Experimental program
Comparison scheme
Effect test

preparation example 1

[0058] The preparation of preparation example 1 salinomycin trimethylsilyl ethyl ester (intermediate 1)

[0059]

[0060] Dissolve 2.4g (3.2mmol) salinomycin in 20ml dichloromethane, add 3ml (20.8mmol) trimethylsilyl ethanol, 1.8ml (10.1mmol) diisopropylethylamine (DIPEA) and 1.0g ( 3.67 mmol) N, N, N', N'-tetramethylchloroformamidine hexafluorophosphate (TCFH), stirred at room temperature for 24 h. Wash with 10ml of 0.1M aqueous HCl solution, 10ml of saturated aqueous sodium bicarbonate solution and 10ml of water respectively, combine the organic phases, dry, concentrate, and separate by column chromatography (eluent petroleum ether:ethyl acetate=3:1) to obtain the target The product was 1.36g, which was a colorless oil, and the yield was 50%. The unreacted salinomycin was recovered.

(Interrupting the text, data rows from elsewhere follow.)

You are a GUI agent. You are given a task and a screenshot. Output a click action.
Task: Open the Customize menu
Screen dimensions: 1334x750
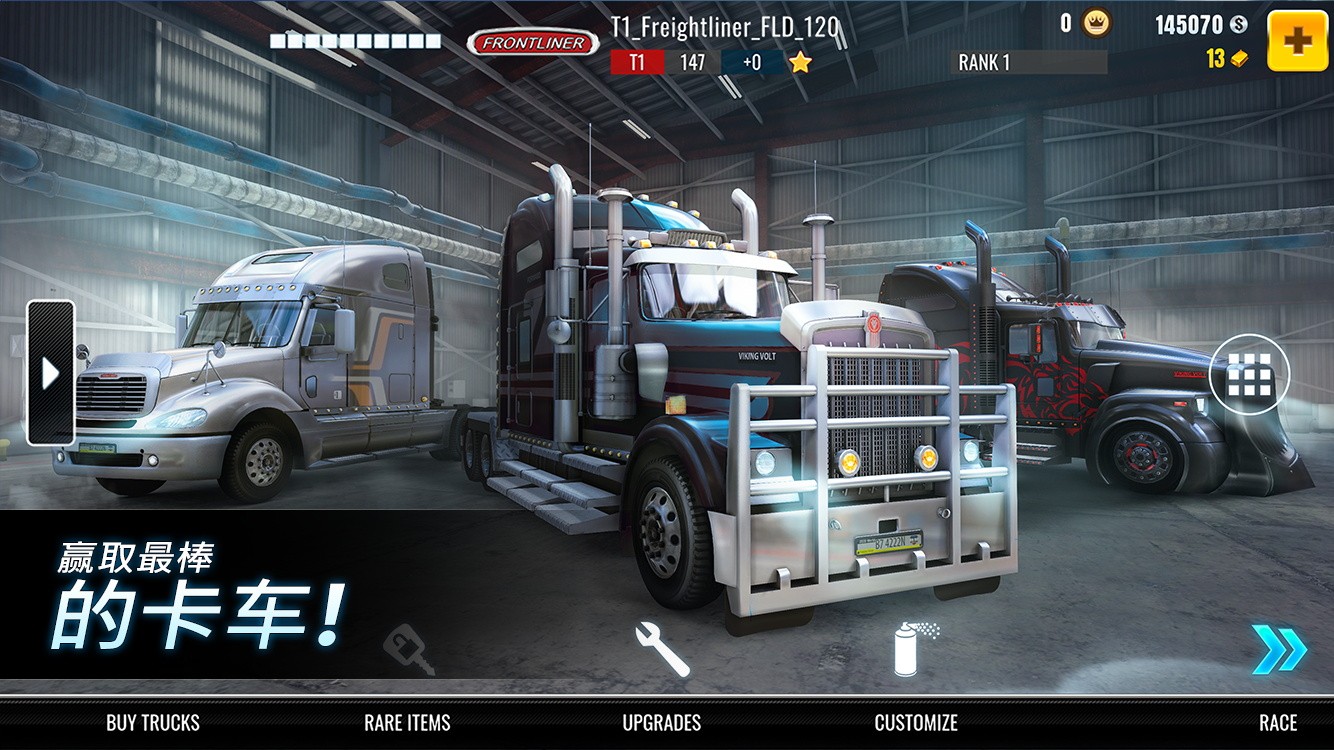[916, 722]
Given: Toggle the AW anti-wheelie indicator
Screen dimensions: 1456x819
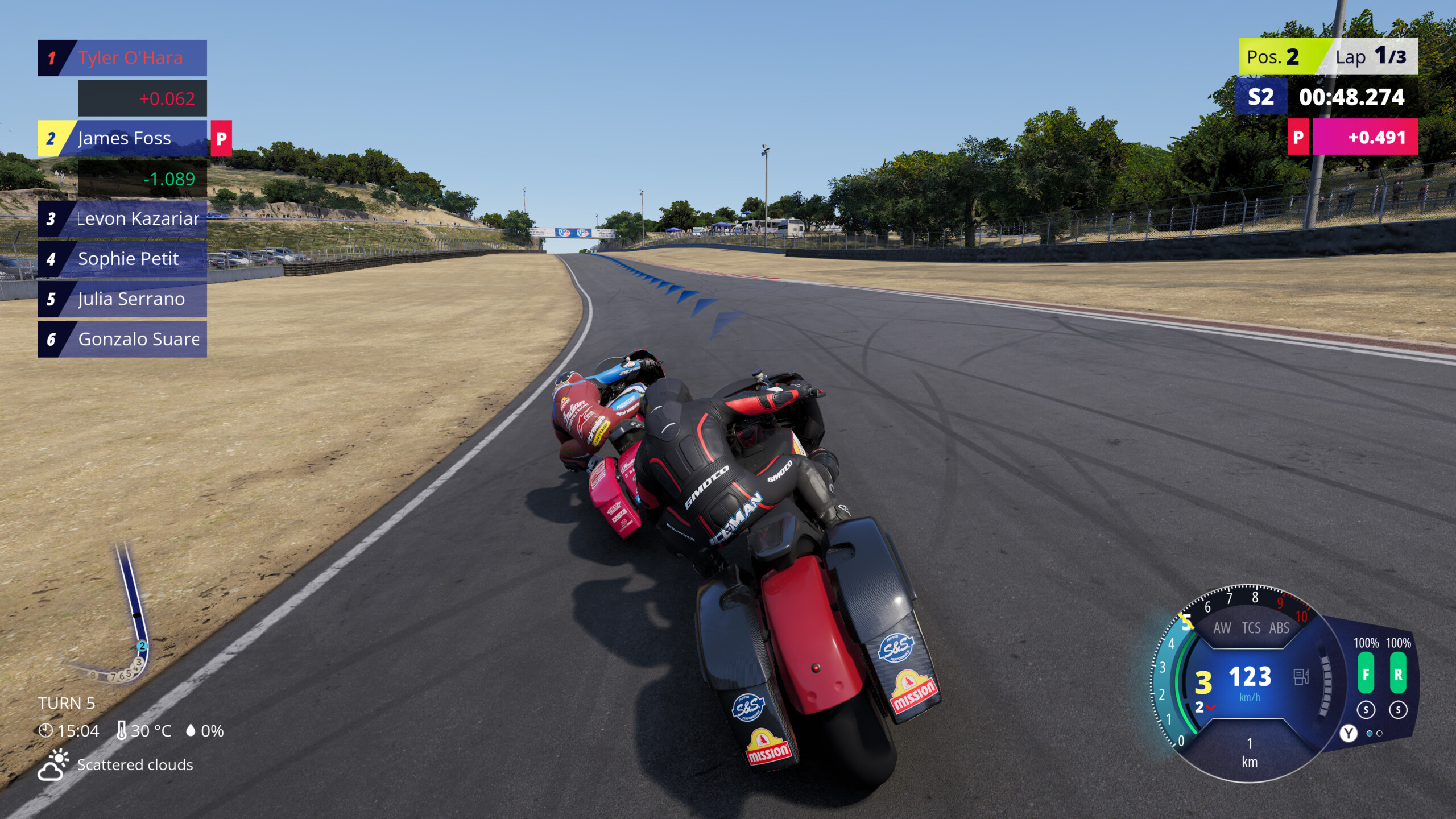Looking at the screenshot, I should point(1222,628).
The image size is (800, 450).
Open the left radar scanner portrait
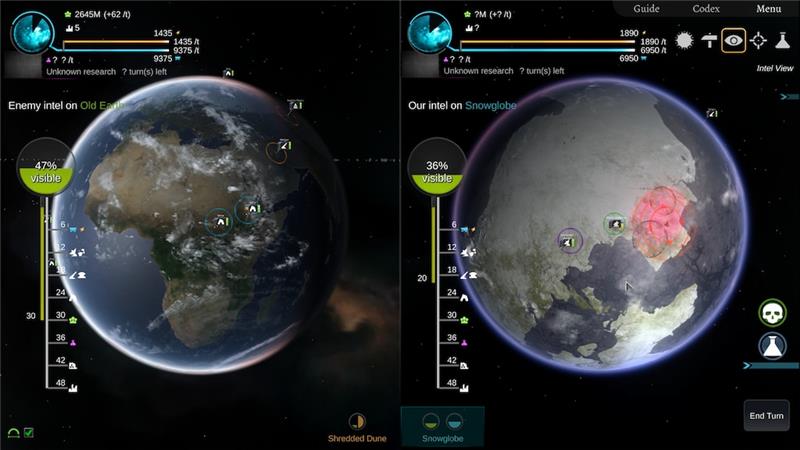tap(33, 31)
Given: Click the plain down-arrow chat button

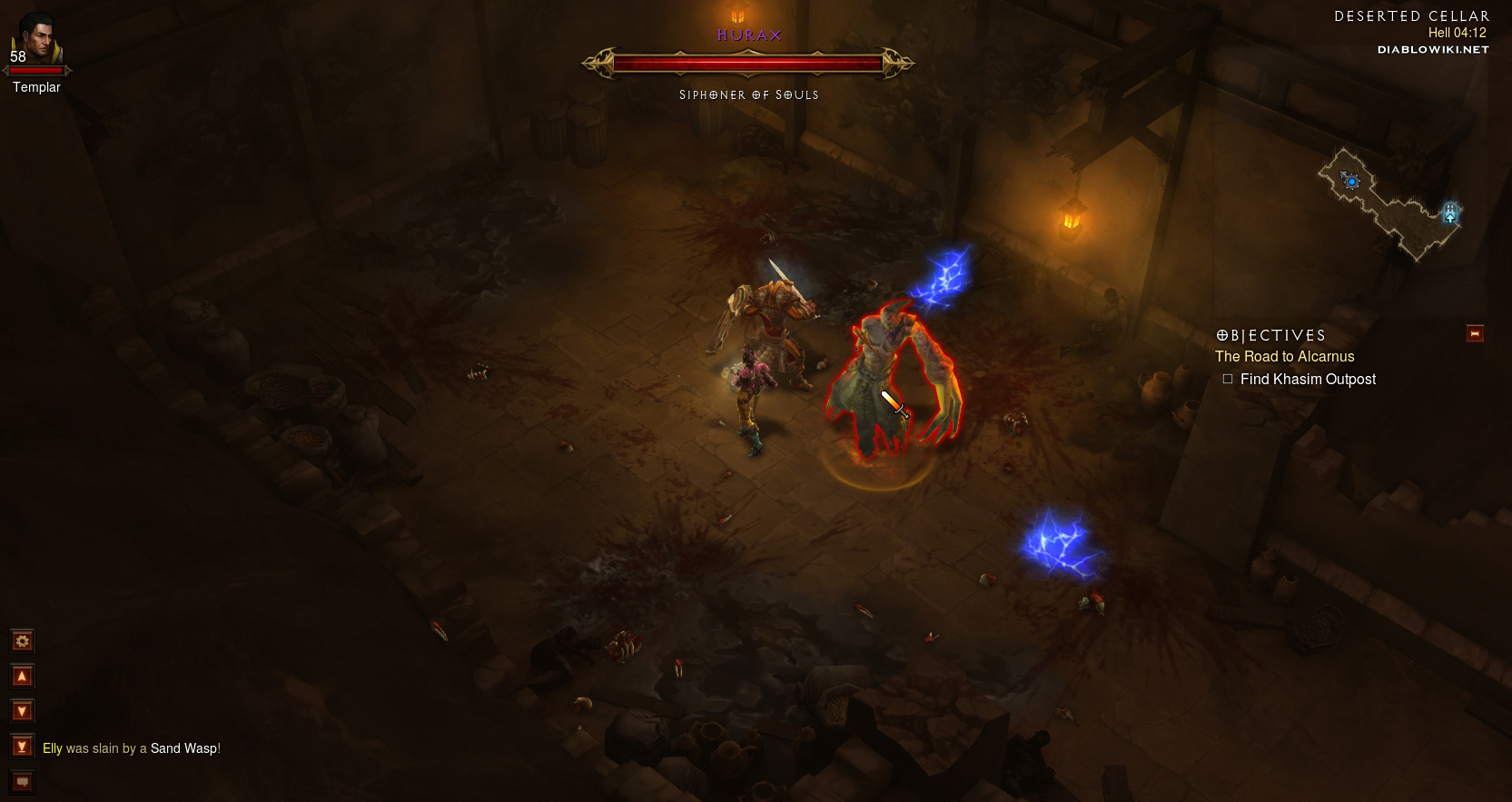Looking at the screenshot, I should [23, 711].
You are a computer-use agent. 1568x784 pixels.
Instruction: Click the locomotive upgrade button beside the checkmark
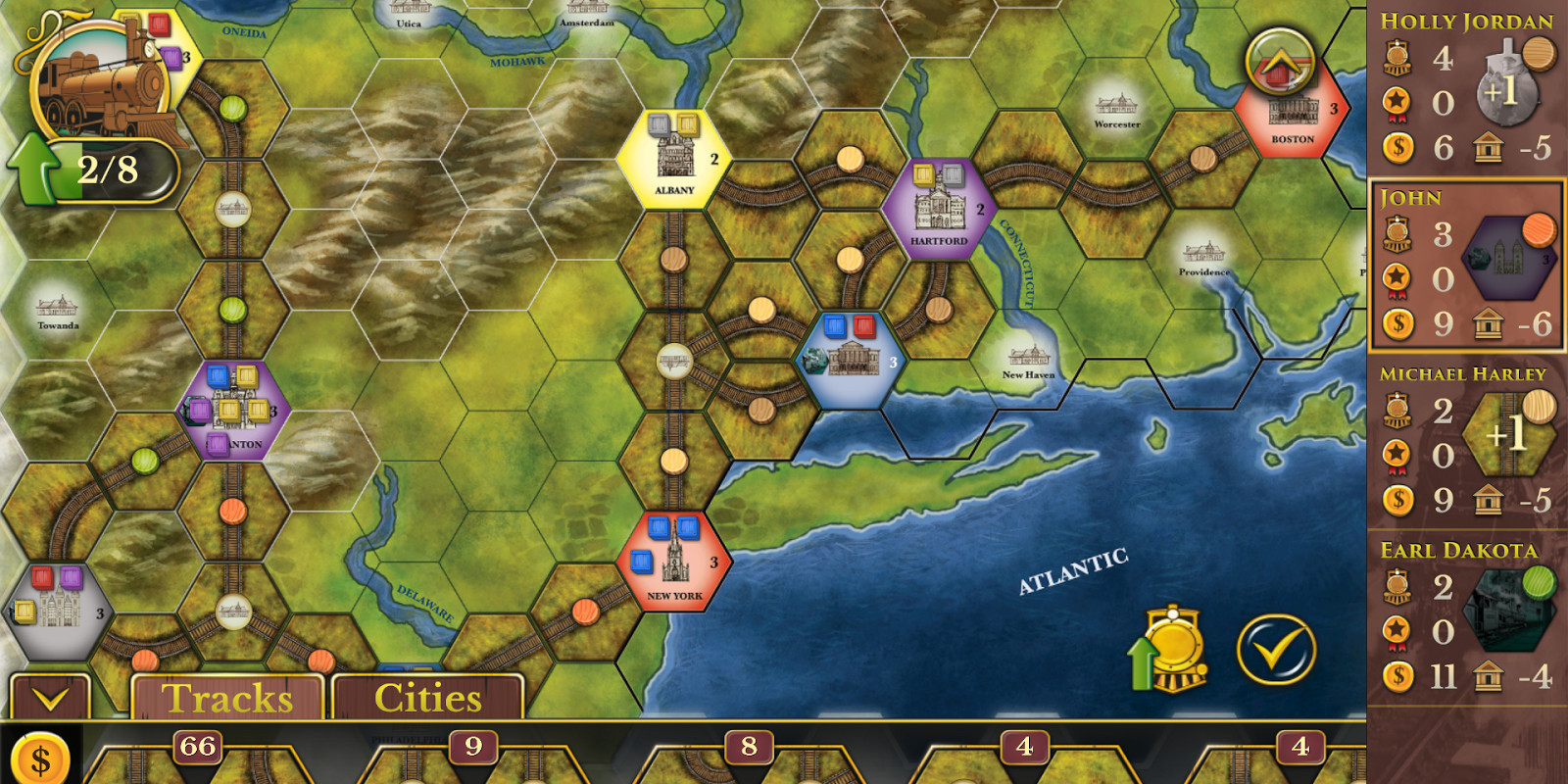pyautogui.click(x=1171, y=649)
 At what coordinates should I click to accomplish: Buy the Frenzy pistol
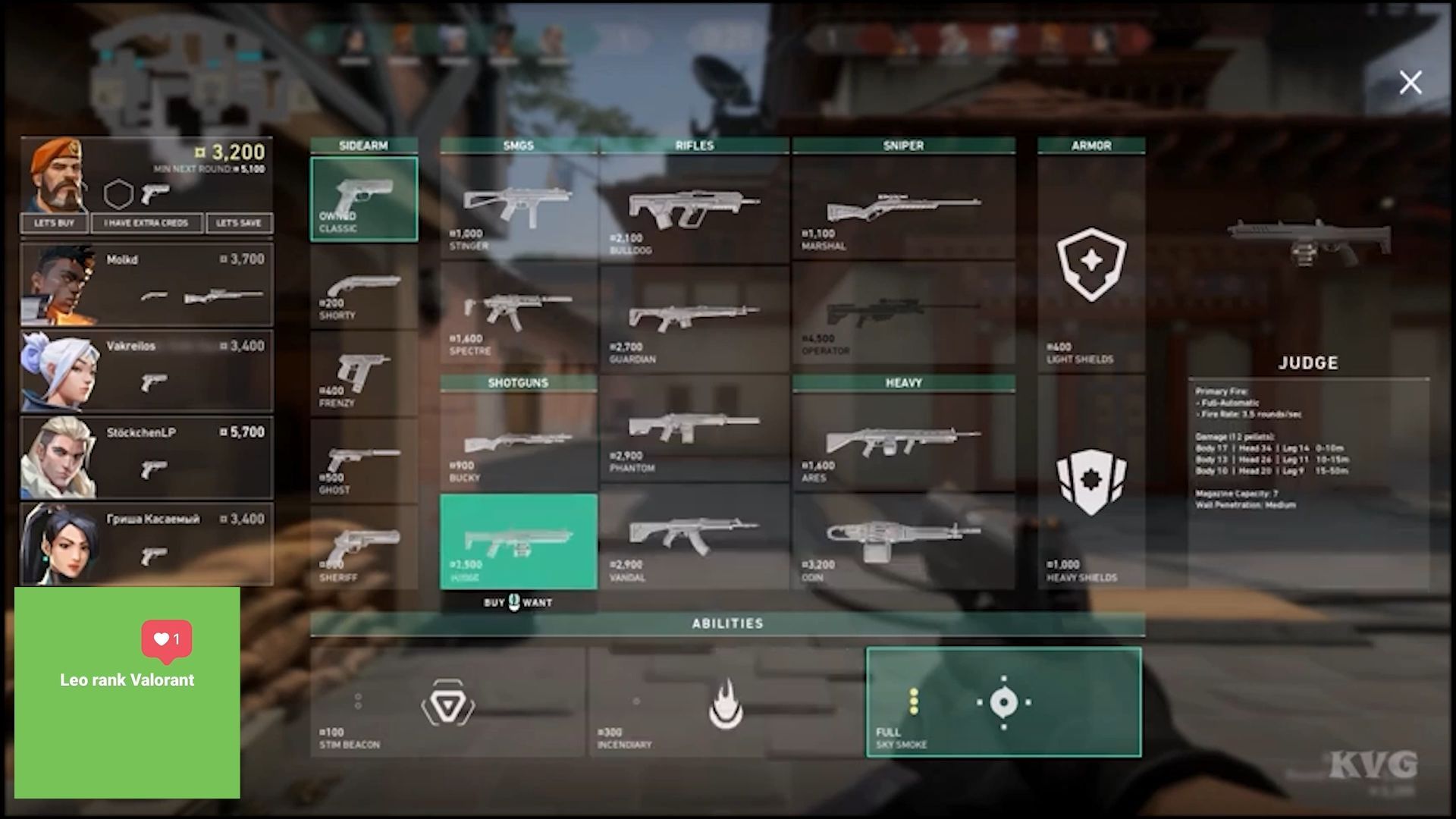(x=363, y=375)
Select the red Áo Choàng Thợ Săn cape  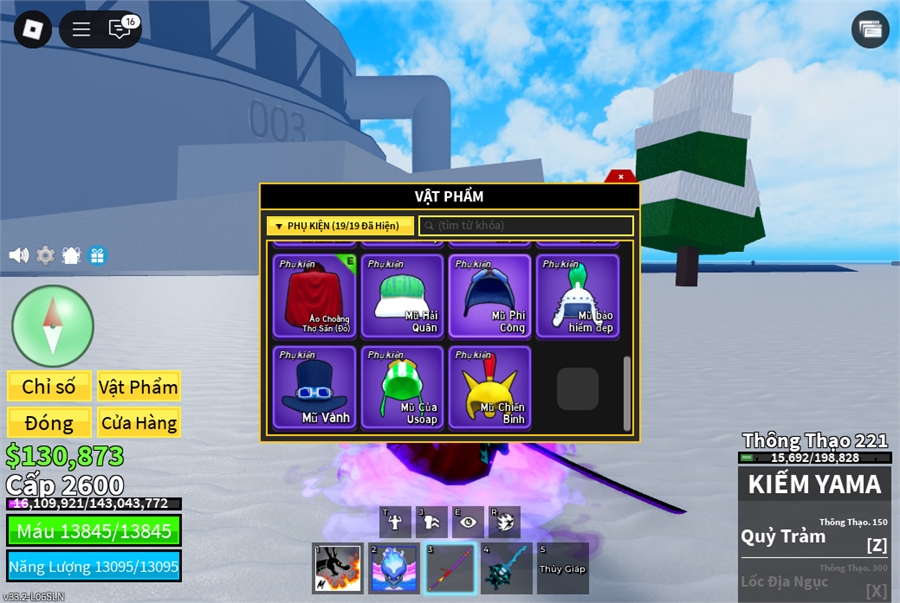[314, 296]
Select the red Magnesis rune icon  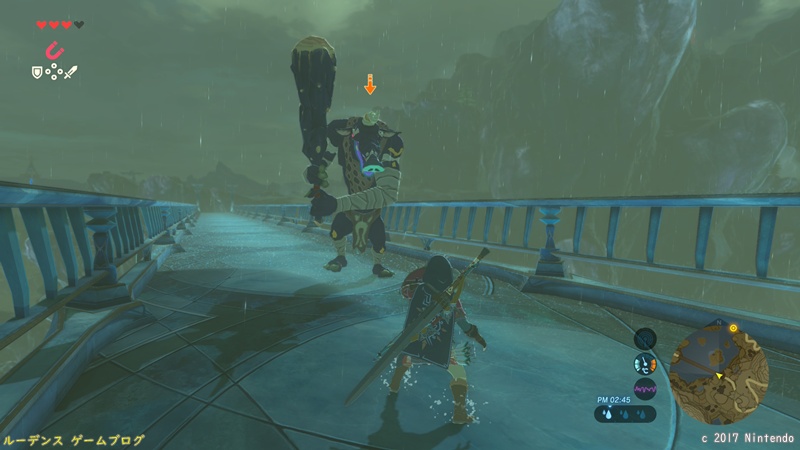point(53,50)
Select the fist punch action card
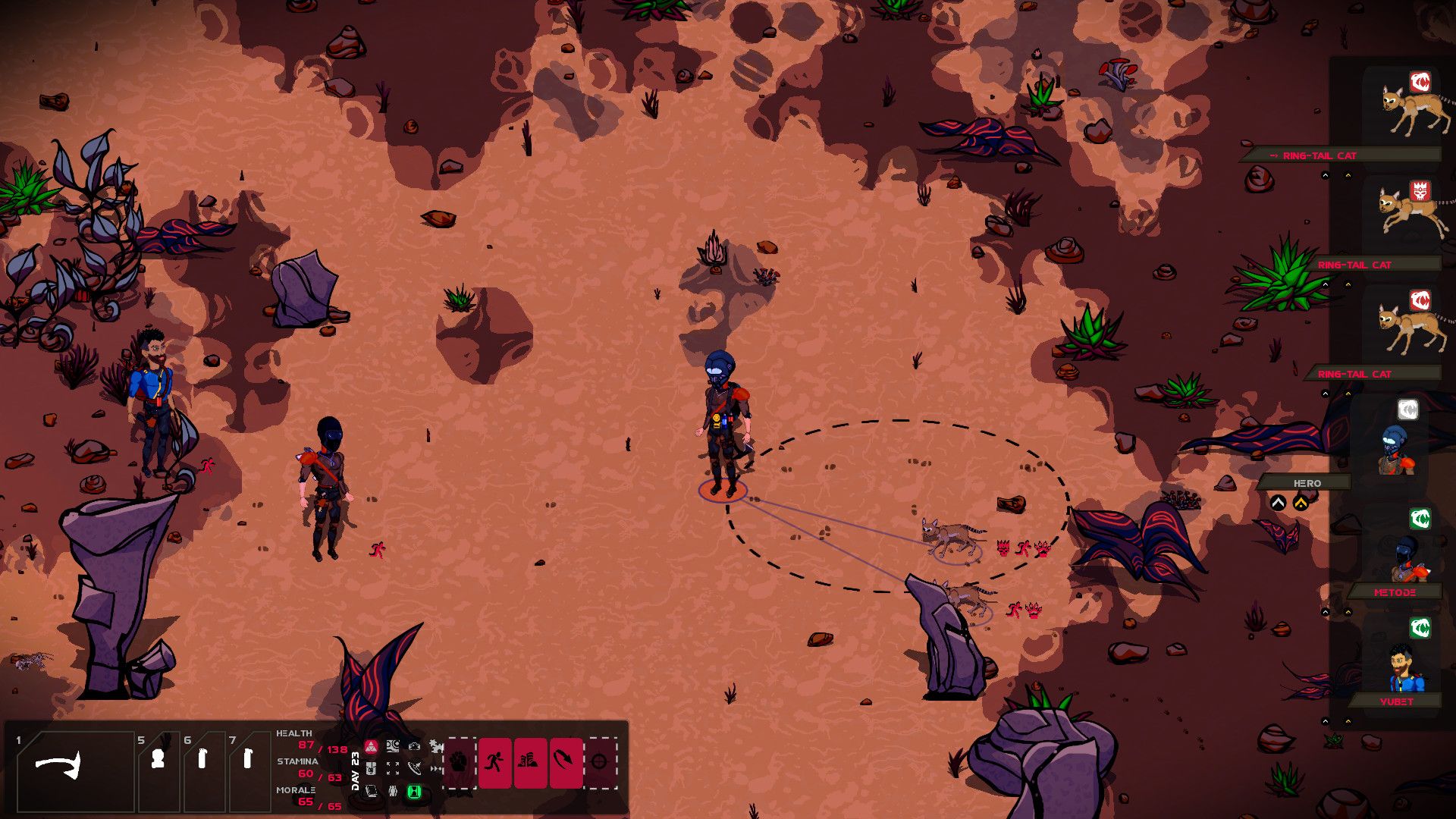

[0061] 1 H NMR (400MHz, CDCl 3 )δ6.06(d, J=10.8Hz, 1H), 5.97(d, J=10.8Hz, 1H), 4.41(dtd, J=35.3, 11.2, 5.9Hz, 2H), 4.09-3.94(m, 3H ), 3.93-3.77(m, 2H), 3.68(dd, J=10.4, 7.2Hz, 2H), 3.55(...

preparation example 220

[0062] Preparation 2 20-epi-20-O-p-nitrobenzoyl salinomycin trimethylsilyl ethyl ester (intermediate 2)

[0063]

[0064] Dissolve 1.0 g of salinomycin trimethylsilyl ethyl ester in 30 ml of tetrahydrofuran, add 3.0 g of triphenylphosphine and 0.5 g of p-nitrobenzoic acid while stirring, then add 2 ml of diisopropyl azodicarboxylate (DIAD ) was slowly added dropwise, stirred at room temperature for 5 h, and TLC detected that the reaction of the raw materials was complete. The solvent was evaporated to dryness and separated by column chromatography (petroleum ether: ethyl acetate = 8:1) to obtain 0.93 g of the target product as a colorless oil with a yield of 80%.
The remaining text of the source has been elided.